* Work instruction
From the entries below, work out how many lines contain the string "toolbar"; answer with the number alone.

* Given records
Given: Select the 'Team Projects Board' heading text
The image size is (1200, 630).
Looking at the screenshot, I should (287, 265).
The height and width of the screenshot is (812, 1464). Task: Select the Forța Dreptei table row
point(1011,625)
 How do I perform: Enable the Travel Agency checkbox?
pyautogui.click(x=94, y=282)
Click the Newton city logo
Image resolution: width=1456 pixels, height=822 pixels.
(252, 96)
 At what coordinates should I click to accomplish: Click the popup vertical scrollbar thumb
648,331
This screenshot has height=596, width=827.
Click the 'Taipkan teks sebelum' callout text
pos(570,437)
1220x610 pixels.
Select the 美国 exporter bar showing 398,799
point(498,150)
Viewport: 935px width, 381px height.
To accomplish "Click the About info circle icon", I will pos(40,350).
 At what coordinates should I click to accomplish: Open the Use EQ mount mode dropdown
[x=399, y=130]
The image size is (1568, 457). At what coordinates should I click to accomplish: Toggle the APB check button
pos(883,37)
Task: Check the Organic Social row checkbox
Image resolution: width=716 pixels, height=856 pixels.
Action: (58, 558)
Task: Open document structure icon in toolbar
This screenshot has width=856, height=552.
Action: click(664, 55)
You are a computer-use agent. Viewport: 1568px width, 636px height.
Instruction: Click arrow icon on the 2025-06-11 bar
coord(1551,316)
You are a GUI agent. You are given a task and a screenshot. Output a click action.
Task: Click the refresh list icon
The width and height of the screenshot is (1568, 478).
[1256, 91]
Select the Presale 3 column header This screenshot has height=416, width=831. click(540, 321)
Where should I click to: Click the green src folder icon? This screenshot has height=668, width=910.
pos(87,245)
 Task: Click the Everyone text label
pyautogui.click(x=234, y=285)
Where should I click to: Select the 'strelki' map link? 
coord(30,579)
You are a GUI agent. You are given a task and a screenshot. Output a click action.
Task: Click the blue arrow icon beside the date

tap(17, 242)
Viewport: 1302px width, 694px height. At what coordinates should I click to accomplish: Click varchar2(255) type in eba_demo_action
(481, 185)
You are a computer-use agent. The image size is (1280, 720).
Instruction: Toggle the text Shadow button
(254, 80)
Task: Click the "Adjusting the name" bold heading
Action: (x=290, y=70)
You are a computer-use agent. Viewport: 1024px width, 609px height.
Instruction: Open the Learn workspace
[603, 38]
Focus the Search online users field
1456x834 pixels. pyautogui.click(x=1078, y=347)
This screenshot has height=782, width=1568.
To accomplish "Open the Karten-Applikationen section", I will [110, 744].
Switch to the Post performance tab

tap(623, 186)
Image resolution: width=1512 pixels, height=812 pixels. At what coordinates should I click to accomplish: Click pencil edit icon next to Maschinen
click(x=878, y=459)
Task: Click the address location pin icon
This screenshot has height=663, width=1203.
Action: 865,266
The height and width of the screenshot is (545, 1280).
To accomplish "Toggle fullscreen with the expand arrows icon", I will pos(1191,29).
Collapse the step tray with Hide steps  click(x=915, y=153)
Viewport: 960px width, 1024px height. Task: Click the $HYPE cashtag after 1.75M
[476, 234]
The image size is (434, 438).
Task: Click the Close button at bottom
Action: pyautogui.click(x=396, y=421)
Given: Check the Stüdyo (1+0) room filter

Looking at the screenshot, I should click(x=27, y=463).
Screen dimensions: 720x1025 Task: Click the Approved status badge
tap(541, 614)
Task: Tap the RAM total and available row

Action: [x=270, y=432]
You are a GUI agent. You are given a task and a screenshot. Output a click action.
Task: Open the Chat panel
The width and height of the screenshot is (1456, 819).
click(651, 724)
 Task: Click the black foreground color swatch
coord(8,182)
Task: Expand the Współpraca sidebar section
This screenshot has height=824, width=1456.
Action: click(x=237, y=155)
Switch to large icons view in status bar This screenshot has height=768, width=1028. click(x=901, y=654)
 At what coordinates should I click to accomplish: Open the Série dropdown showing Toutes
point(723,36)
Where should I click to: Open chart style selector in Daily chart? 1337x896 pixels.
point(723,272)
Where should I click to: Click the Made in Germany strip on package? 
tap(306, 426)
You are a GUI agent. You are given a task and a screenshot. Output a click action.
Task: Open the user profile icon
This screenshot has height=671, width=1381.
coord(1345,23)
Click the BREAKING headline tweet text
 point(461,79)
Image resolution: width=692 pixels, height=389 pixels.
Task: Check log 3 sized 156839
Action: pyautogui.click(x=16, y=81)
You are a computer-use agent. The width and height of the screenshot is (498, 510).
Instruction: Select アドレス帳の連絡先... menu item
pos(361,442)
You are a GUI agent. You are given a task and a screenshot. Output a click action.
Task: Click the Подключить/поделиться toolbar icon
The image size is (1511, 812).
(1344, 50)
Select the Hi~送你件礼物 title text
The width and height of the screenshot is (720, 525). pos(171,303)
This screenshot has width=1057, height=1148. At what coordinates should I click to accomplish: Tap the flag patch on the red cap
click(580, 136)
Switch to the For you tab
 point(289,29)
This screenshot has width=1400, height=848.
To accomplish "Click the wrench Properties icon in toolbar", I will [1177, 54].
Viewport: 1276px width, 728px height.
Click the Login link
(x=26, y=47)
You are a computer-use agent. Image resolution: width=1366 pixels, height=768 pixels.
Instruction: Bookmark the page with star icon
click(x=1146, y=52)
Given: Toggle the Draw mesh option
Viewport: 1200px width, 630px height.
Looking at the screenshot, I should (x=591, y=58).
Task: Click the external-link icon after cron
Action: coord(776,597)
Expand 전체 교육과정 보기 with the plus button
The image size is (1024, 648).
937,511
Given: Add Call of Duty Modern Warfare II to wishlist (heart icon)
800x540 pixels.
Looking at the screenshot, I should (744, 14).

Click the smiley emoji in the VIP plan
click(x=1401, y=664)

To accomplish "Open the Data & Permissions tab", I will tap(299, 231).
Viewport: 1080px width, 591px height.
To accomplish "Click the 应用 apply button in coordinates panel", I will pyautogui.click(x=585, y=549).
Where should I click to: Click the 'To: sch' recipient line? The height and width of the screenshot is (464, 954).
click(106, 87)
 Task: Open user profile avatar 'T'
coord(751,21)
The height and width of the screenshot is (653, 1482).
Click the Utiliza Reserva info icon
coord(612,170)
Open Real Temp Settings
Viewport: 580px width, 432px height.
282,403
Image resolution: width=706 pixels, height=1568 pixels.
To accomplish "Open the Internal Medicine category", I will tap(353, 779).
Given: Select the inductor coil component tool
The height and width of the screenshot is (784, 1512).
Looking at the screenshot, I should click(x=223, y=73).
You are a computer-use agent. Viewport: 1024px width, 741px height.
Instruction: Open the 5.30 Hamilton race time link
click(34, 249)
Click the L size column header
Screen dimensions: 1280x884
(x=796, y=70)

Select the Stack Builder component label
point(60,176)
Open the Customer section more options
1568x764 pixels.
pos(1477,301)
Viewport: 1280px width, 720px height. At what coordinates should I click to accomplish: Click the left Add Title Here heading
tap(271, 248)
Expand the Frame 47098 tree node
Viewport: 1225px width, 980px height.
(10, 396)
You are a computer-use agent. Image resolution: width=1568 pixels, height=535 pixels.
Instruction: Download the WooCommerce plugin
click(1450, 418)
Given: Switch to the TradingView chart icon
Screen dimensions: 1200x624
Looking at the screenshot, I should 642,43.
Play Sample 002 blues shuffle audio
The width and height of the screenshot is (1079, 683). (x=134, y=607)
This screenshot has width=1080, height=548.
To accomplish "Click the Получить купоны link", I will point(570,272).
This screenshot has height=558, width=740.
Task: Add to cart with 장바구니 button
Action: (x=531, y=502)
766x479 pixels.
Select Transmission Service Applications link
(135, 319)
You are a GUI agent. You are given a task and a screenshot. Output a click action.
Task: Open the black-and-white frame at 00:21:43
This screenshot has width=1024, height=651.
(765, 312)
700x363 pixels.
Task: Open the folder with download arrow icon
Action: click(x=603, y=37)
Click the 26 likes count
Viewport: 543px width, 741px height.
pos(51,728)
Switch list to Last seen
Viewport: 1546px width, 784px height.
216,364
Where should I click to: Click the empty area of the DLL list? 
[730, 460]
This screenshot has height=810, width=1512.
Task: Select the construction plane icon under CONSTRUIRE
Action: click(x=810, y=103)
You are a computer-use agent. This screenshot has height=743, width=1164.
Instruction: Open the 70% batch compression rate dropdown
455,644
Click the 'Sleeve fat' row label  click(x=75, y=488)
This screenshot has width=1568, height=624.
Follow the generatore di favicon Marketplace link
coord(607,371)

* Expected answer
3